Changes to Deposit Return Scheme
Measures to make it easier for drinks producers and retailers to prepare for the scheme
The Scottish Government has announced that craft drinks producers and pubs that provide off-sales are among those that will benefit from changes to Scotland’s deposit return scheme.
Circular Economy Minister Lorna Slater announced a range of measures to make it easier for drinks producers and retailers to prepare for the scheme, while making sure environmental benefits are still delivered. The Minister also repeated the call on the UK Government to issue an exclusion for the scheme from the Internal Market Act.
The changes are:
- Drinks containers of under 100ml will be excluded, removing miniatures and other smaller containers from the scheme
- Products that sell fewer than 5,000 units per year will be excluded, which will particularly benefit craft producers
- All hospitality premises that sell the large majority of their drinks products for consumption on the premises will be exempt from acting as a return point
- The online application process for retailers to apply for an exemption from providing a return point has been simplified
- Scotland’s deposit return scheme will reduce litter on our streets, massively increase the recycling of drinks containers and help meet our net zero ambitions.

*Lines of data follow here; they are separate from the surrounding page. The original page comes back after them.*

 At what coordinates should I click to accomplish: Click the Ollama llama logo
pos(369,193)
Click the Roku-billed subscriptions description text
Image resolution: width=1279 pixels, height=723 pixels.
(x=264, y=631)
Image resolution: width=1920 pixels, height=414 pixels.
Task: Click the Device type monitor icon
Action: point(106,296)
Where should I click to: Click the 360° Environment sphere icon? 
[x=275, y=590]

"Scotland’s deposit return scheme will reduce litter on our streets, massively increase the recycling of drinks containers and help meet our net zero ambitions.

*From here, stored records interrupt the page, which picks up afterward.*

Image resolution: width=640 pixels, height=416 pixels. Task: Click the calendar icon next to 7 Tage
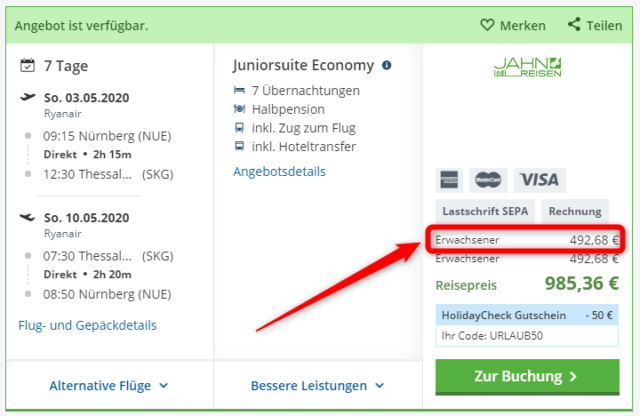coord(27,65)
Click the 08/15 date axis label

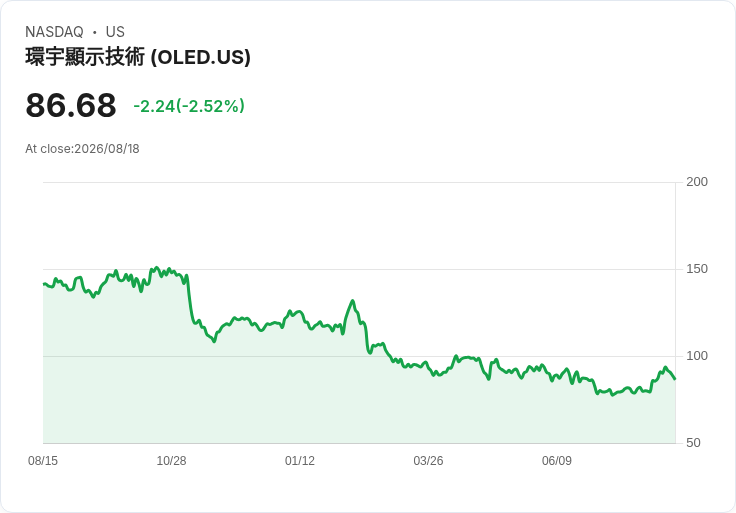click(x=43, y=461)
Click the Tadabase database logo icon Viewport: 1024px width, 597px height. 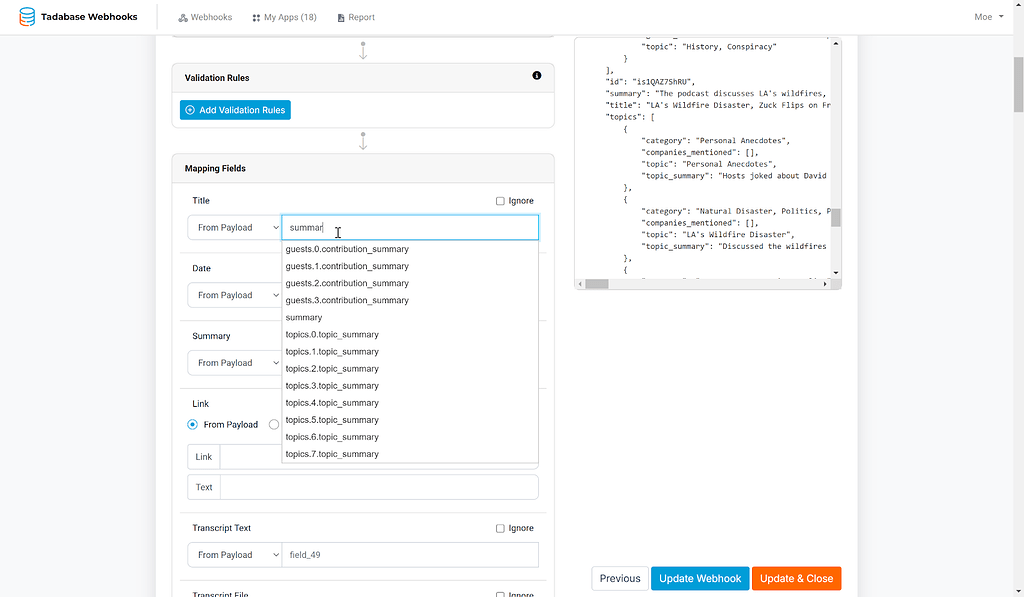coord(27,16)
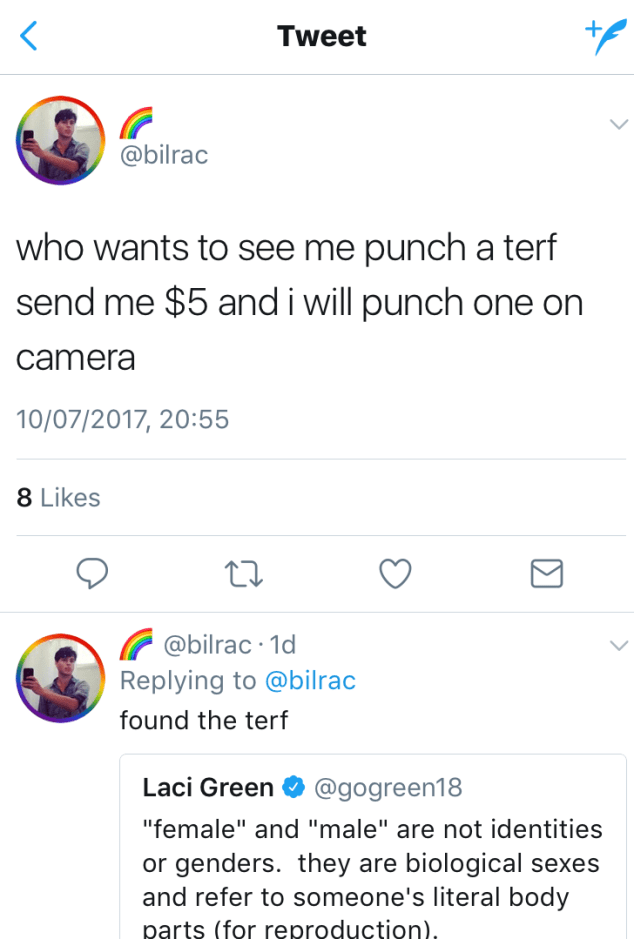634x939 pixels.
Task: Click the 10/07/2017, 20:55 timestamp
Action: tap(123, 419)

However, to realise these benefits DRS [deposit return scheme] needs to be delivered in a way that works for businesses, especially for small drinks producers. The changes I have set out will make the scheme easier for industry to deliver – especially for craft producers – while still making sure the vast majority of drinks containers are captured for recycling.
To move forward with certainty, the UK Government must stop delaying the long overdue exclusion from the Internal Market Act. This damaging Act was imposed on the Scottish Parliament after Brexit without its consent and creates confusion and uncertainty for businesses.
After that Act was passed, we engaged in good faith, following the agreed process, and have done so for nearly two years now to agree an exclusion. The UK Government needs to at long last issue an exclusion, and recognise the right of the Scottish Parliament to enact legislation in devolved areas without interference." - Circular Economy Minister Lorna Slater
Changes to Scotland’s deposit return scheme are subject to approval of the Scottish Parliament.
The current deposit return scheme regulations include all drinks from 50ml to three litres and place no lower limit on the volume of sales to qualify for the scheme.
Introducing a threshold of 5,000 units per year will remove many craft drinks and limited-edition products.
It’s anticipated that this change will only remove around 0.5% of articles from the scheme but will remove the need for around 44% of businesses to apply a deposit to their products.
The Scottish Government will engage with hospitality businesses on the proportion of sales at which the hospitality measures will apply, to ensure a balance between support for businesses and accessibility for consumers.
Drinks producers will have until 12 January 2024 to register for the scheme.